= Zozo Zarpa =

Greek actress

Zozo Zarpa (Ζωζώ Ζάρπα) (1939 – 19 April 2012) was a Greek television, film and stage actress.

Zarpa studied at the National Theatre of Greece Drama School. She began her acting career by performing on stage in Ancient Greek dramatic plays. In addition to her long film and theater credits, Zarpa founded the Themelion theatre, and co-founded a Greek drama school with her Elda Dimopoulos (her sister) and Yannis Negrapontis.
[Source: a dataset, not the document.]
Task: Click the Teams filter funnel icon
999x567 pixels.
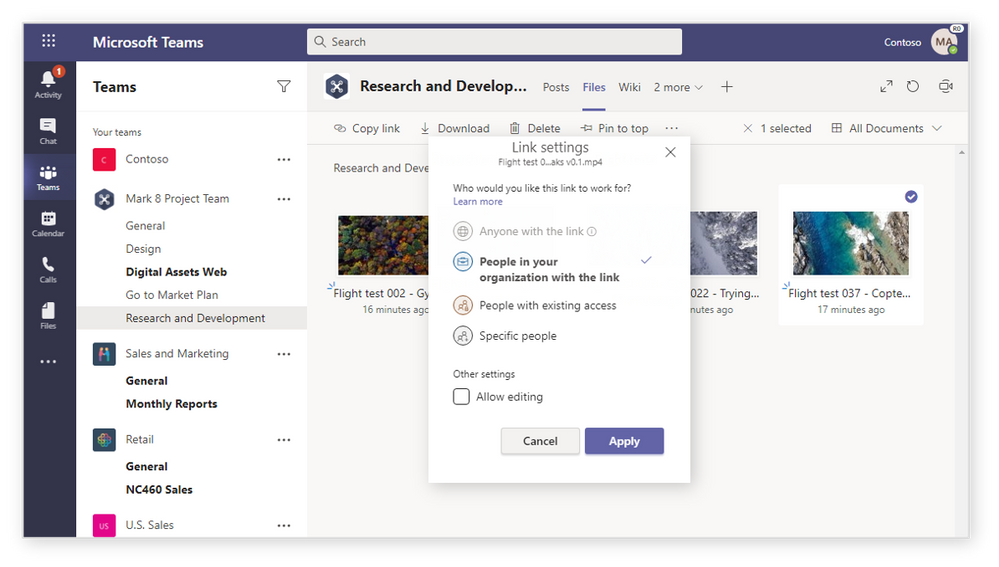Action: 284,87
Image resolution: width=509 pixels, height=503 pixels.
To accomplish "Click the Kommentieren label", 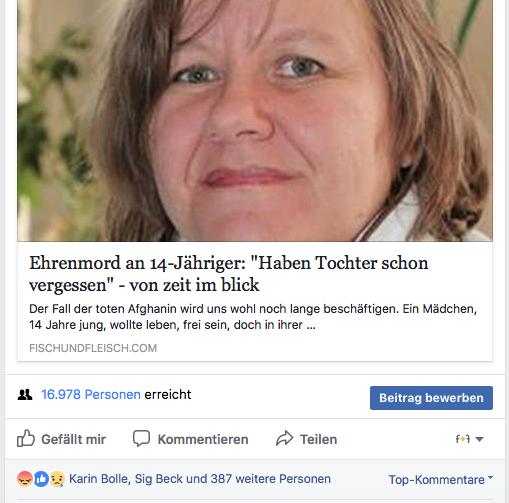I will pyautogui.click(x=203, y=439).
She achieved a degree of fame in the United States in 2010 and 2011, when she appeared in a television commercial campaign for Kraft Foods' Athenos brand of hummus and Greek yogurt. The ad campaign developed by Droga5, which was the first ever for the Athenos brand, featured the tagline, "Approved by Yiayia." The commercials were shot and cast in Greece, leading Zarpa's role as one of the Yiayias, or Greek grandmothers. In Zarpa's commercial, her Yiayia character asks a young, cohabiting couple if they were married. When the couple says no, Yiayia immediately tells them that they are going to hell. The spot earned Zarpa new fans throughout the United States and Greece. As of 2012, her Athenos commercial had received more than 1,200,000 hits on YouTube.

==Death==
Zarpa died from a heart attack on 19 April 2012, aged 73, and was interred in a cemetery in Chalandri, Attica, the following day.